§ 260 – Sixth Edition
Hence the careful investigation into such obstacles to cure is so much the more necessary in the case of patients affected by chronic diseases, as their diseases are usually aggravated by such noxious influences and other disease-causing errors in the diet and regimen, which often pass unnoticed.1
1 Coffee; fine Chinese and other herb teas; beer prepared with medicinal vegetable substances unsuitable for the patient’s state; so-called fine liquors made with medicinal spices; all kinds of punch; spiced chocolate; odorous waters and perfumes of many kinds; strong-scented flowers in the apartment; tooth powders and essences and perfumed sachets compounded of drugs; highly spiced dishes and sauces; spiced cakes and ices; crude medicinal vegetables for soups; dishes of herbs, roots and stalks of plants possessing medicinal qualities; asparagus with long green tips, hops, and all vegetables possessing medicinal properties, celery, onions; old cheese, and meats that are in a state of decomposition, or that passes medicinal properties (as the flesh and fat of pork, ducks and geese, or veal that is too young and sour viands), ought just as certainly to be kept from patients as they should avoid all excesses in food, and in the use of sugar and salt, as also spirituous drinks, undiluted with water, heated rooms, woollen clothing next the skin, a sedentary life in close apartments, or the frequent indulgence in mere passive exercise (such as riding, driving or swinging), prolonged suckling, taking a long siesta in a recumbent posture in bed, sitting up long at night, uncleanliness, unnatural debauchery, enervation by reading obscene books, reading while lying down, Onanism or imperfect or suppressed intercourse in order to prevent conception, subjects of anger, grief or vexation, a passion for play, over-exertion of the mind or body, especially after meals, dwelling in marshy districts, damp rooms, penurious living, etc. All these things must be as far as possible avoided or removed, in order that the cure may not be obstructed or rendered impossible. Some of my disciples seem needlessly to increase the difficulties of the patient’s dietary by forbidding the use of many more, tolerably indifferent things, which is not to be commended.
In treatment of chronic diseases, besides using correct medicine, it is equally important to follow the rules of regimen and carefully avoid such impediments to the cure. It is an irrefutable truth that irregularities of food and routine and indecent way of living aggravates the sufferings in chronic diseases.
§ 261 – Sixth Edition
The most appropriate regimen during the employment of medicine in chronic diseases consists in the removal of such obstacles to recovery, and in supplying where necessary the reverse: innocent moral and intellectual recreation, active exercise in the open air in almost all kinds of weather (daily walks, slight manual labor), suitable, nutritious, unmedicinal food and drink, etc.

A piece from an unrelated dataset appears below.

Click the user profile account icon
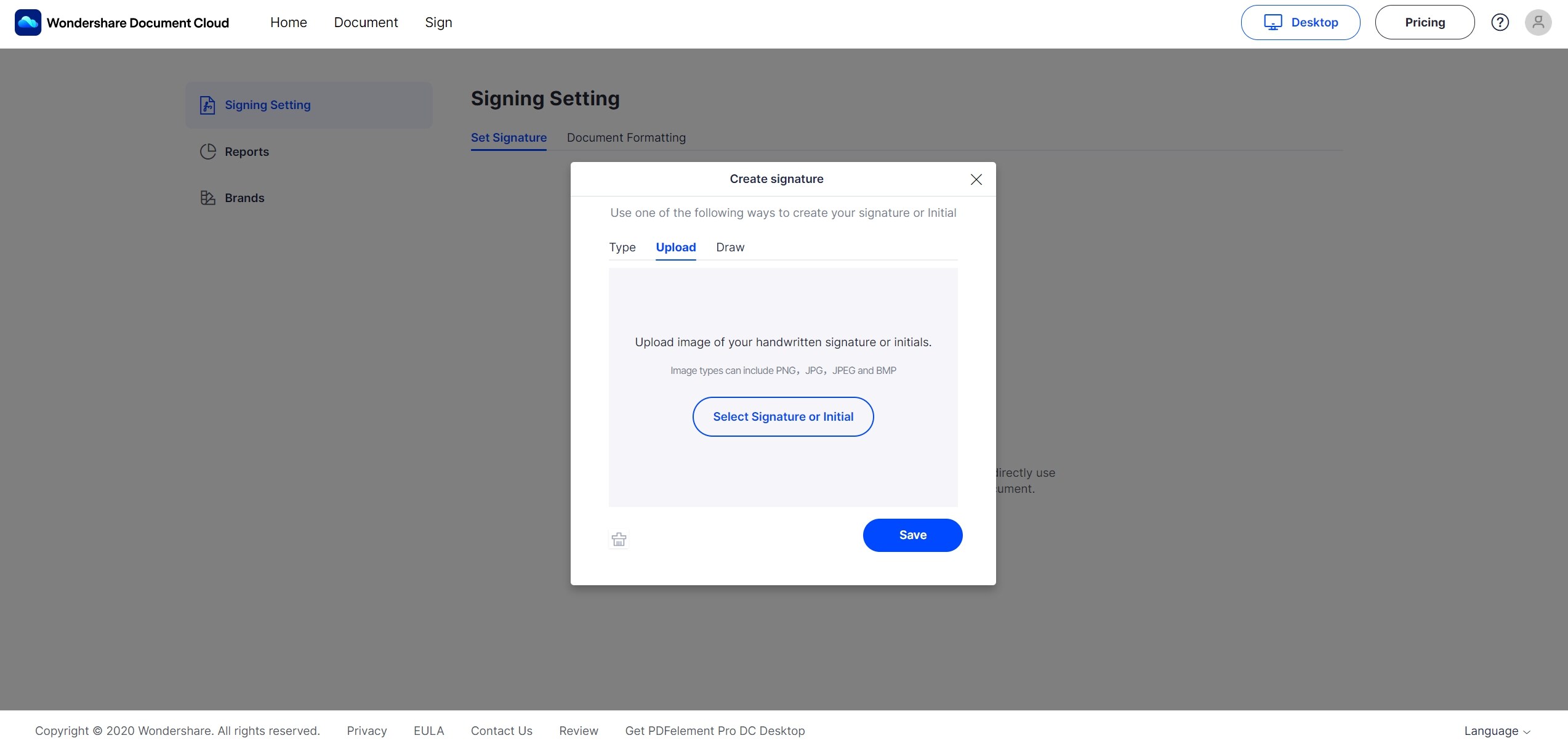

During the treatment for chronic diseases, such obstacles should be removed. Besides, treatment should also be regulated according to the necessity of each occasion; moral and scientific gestures are also desirable. It is essential that to have a recreation of the mind and exercises in the open air in all weather conditions in order to keep up continued healthy activity of body and mind. Nourishing foods and drinks capable of rectifying the health should be taken. Those having medicinal influence should be abandoned.
Explanation
Depending on the nature of the chronic disease, cereals, vegetables, fruit juice, milk, butter milk, uncooked foods (raw vegetables etc.), honey etc. should be used. Strong foods not easily digestable should be prohibited. Onion, garlic, cardamom, spices, asafoetida etc., although they possess qualities of food, should be prohibited by virtue of their medicinal powers.
§ 262 – Sixth Edition
In acute diseases, on the other hand – except in cases of mental alienation – the subtle, unerring internal sense of the awakened life-preserving faculty determines so clearly and precisely, that the physician only requires to counsel the friends and attendants to put no obstacles in the way of this voice of nature by refusing anything the patient urgently desires in the way of food, or by trying to persuade him to partake of anything injurious.
In acute diseases other than those having mental aberrations (insanity), the regulation of diet is not the same. This may be little lesser than in the case of chronic diseases, because the power of self-preservation will be stronger and more alert in cases of acute diseases, than those suffering from chronic diseases. It is enough if a few instructions are left with the attendants. They are to be advised not to give some foods even if asked and to prevent from doing anything that makes the patient tired and disturbs his sleep.